Provided records:
-=-=-

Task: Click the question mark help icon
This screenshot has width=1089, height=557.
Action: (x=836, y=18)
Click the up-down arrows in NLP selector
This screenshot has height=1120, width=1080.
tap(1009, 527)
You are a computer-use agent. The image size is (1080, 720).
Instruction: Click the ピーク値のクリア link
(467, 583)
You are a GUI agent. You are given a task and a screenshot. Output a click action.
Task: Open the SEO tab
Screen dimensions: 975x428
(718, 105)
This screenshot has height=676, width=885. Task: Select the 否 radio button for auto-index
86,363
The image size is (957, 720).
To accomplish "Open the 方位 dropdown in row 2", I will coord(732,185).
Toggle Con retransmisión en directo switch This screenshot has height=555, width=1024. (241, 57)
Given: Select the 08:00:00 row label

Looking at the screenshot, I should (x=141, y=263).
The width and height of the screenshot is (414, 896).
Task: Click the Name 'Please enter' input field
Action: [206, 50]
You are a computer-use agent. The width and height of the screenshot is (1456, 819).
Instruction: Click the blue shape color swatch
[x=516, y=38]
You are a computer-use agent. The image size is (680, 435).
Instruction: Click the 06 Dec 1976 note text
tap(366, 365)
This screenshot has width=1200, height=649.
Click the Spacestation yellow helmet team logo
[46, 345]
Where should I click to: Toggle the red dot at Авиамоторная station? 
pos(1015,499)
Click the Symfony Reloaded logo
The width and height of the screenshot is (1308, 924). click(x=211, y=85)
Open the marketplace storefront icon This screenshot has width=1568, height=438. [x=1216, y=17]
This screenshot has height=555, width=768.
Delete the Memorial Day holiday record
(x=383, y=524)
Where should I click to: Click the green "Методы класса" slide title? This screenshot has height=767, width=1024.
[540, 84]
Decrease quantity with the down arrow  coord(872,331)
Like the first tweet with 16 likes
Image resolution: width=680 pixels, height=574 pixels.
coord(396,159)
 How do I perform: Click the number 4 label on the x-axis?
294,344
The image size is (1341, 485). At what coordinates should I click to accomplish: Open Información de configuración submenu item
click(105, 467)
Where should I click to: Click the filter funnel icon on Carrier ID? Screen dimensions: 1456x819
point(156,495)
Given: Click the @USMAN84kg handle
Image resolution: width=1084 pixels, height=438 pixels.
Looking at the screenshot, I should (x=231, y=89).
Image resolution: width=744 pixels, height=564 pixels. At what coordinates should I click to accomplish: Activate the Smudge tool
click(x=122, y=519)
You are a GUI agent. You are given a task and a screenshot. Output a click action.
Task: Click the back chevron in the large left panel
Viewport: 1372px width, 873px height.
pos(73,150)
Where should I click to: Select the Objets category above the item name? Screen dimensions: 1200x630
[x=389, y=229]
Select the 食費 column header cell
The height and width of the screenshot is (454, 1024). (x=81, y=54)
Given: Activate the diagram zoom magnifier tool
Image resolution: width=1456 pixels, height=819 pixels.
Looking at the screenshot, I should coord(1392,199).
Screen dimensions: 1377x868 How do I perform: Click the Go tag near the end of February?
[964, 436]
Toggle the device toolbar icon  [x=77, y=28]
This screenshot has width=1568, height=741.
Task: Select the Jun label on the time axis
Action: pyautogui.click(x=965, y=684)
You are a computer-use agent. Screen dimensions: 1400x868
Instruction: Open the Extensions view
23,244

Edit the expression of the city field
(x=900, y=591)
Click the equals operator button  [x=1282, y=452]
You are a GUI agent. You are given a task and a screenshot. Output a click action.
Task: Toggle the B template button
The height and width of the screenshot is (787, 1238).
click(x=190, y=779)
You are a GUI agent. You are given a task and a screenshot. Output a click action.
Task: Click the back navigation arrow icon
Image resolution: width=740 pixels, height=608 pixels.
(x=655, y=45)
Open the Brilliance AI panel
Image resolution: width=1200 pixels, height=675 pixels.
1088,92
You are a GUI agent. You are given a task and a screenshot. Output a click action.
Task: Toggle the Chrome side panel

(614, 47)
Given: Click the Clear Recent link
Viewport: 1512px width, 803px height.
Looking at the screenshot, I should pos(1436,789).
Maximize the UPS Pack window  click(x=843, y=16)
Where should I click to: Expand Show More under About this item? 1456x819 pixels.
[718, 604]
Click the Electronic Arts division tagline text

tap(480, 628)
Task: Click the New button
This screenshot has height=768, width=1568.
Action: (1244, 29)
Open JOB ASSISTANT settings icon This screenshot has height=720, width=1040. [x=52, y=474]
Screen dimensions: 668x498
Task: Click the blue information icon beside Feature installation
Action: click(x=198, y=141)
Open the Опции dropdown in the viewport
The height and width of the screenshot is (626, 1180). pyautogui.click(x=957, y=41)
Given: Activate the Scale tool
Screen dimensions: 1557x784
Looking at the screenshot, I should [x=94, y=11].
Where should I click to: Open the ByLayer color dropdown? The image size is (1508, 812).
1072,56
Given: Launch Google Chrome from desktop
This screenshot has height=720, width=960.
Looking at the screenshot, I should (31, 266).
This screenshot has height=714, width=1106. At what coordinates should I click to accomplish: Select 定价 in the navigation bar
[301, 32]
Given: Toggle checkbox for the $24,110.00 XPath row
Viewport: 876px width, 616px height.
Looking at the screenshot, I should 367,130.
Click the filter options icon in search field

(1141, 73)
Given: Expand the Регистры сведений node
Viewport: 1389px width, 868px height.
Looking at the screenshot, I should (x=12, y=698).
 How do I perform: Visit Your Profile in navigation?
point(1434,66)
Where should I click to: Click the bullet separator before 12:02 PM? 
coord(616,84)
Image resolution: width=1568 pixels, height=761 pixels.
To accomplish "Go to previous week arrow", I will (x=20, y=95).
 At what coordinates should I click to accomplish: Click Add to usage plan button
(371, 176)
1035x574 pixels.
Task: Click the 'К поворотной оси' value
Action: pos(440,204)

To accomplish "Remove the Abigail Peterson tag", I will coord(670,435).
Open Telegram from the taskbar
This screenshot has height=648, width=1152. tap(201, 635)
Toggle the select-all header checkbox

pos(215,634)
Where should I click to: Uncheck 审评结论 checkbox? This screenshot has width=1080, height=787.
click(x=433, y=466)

-=-=-

Stated goal:
Repeat the lines from the one containing "Open the Опции dropdown in the viewport" through the one containing "point(1434,66)", inclusive, without any changes.

Output for this task:
Open the Опции dropdown in the viewport
The height and width of the screenshot is (626, 1180). pyautogui.click(x=957, y=41)
Given: Activate the Scale tool
Screen dimensions: 1557x784
Looking at the screenshot, I should [x=94, y=11].
Where should I click to: Open the ByLayer color dropdown? The image size is (1508, 812).
1072,56
Given: Launch Google Chrome from desktop
This screenshot has height=720, width=960.
Looking at the screenshot, I should (31, 266).
This screenshot has height=714, width=1106. At what coordinates should I click to accomplish: Select 定价 in the navigation bar
[301, 32]
Given: Toggle checkbox for the $24,110.00 XPath row
Viewport: 876px width, 616px height.
Looking at the screenshot, I should 367,130.
Click the filter options icon in search field

(1141, 73)
Given: Expand the Регистры сведений node
Viewport: 1389px width, 868px height.
Looking at the screenshot, I should (x=12, y=698).
 How do I perform: Visit Your Profile in navigation?
point(1434,66)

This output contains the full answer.